▶ _Source text_
....................
Scripps Researchers Develop Breakthrough Technology to Characterize Nanoparticles

Scripps Institution of Oceanography at UC San Diego researchers have developed a novel technology for studying and characterizing nanoparticles.  This technology, called MANTA for Multi-sizing Advanced Nanoparticle Tracking Analysis, will be commercially available through MANTA Instruments, a new company formed by way of a collaborative effort among Scripps researchers, the Triton Technology Fund, and local incubator program EvoNexus. The company is located in the Golden Triangle area of San Diego. This collaboration highlights the ongoing contribution of Scripps to cutting-edge research, as well as the importance of such partnerships to the overall competitiveness of San Diego’s entrepreneurship industry.

Dariusz Stramski, head of the Ocean Optics Research Lab associated with Scripps’s Marine Physical Laboratory, along with his co-workers Kuba Tatarkiewicz, Rick Reynolds, and Monette Karr, set out to create a transformative device that would address the limitations of existing nanoparticle measuring tools—an instrument which would illuminate and detect smaller (dimmer) and larger (brighter) nanoparticles at the same time, hence allowing the researchers to accurately determine the concentration and size of all nanoparticles in a given sample.
....................
▶ _Dataset extract_
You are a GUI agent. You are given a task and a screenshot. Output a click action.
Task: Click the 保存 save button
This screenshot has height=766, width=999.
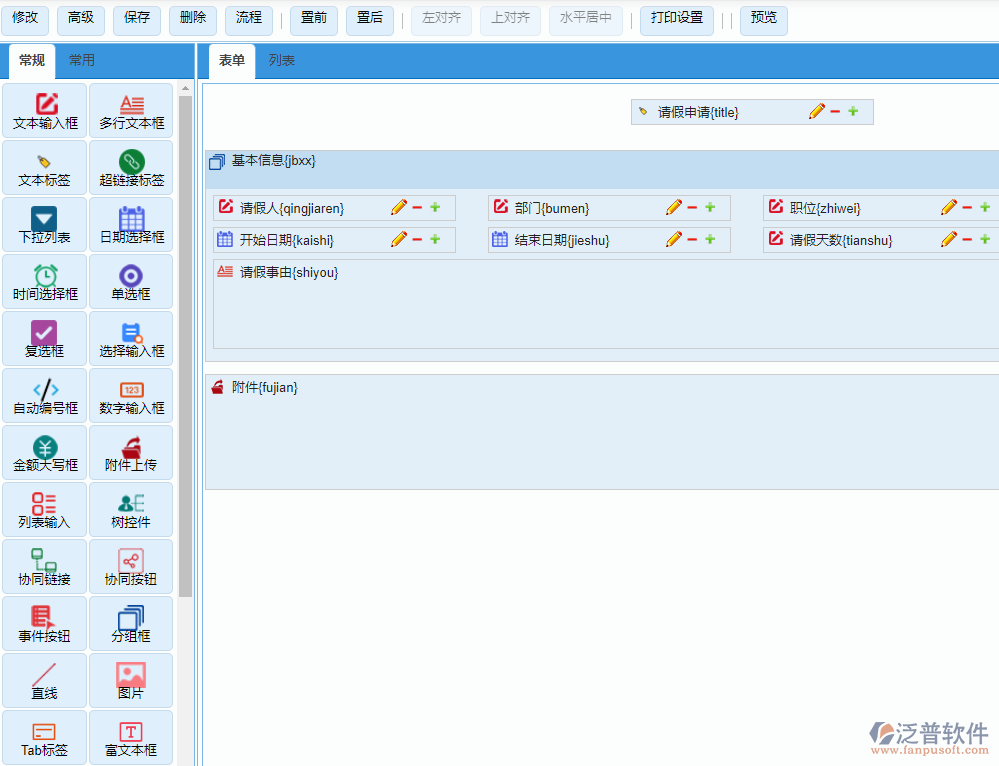click(137, 18)
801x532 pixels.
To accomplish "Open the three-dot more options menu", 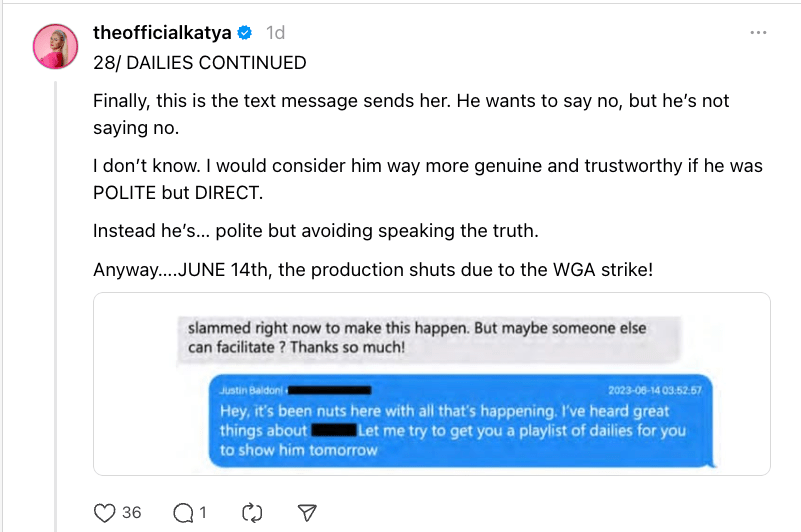I will coord(758,33).

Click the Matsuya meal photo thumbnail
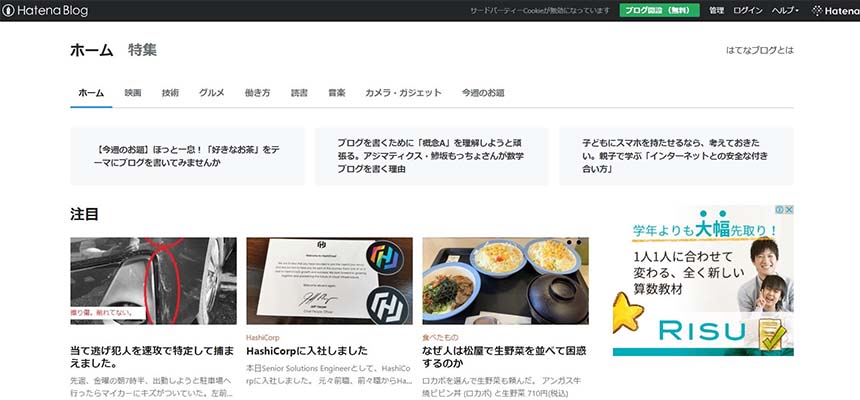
....................
▶ _Parts of the exercise_
(a) In the nanoparticle article, what is the full name behind the acronym MANTA?
(b) Does each statement agree with the nanoparticle article? Answer yes or no, and quote the deciding words.
(i) MANTA Instruments is based in the Golden Triangle area of San Diego.
(ii) Dariusz Stramski is head of the Marine Physical Laboratory.
(iii) The device was designed to detect smaller and larger nanoparticles simultaneously.
The listing above comes from a separate source and is unrelated to the nanoparticle article.

▶ _Activity answers_
(a) Multi-sizing Advanced Nanoparticle Tracking Analysis

(b)
(i) Yes: "The company is located in the Golden Triangle area of San Diego."
(ii) No: "head of the Ocean Optics Research Lab associated with Scripps’s Marine Physical Laboratory"
(iii) Yes: "illuminate and detect smaller (dimmer) and larger (brighter) nanoparticles at the same time"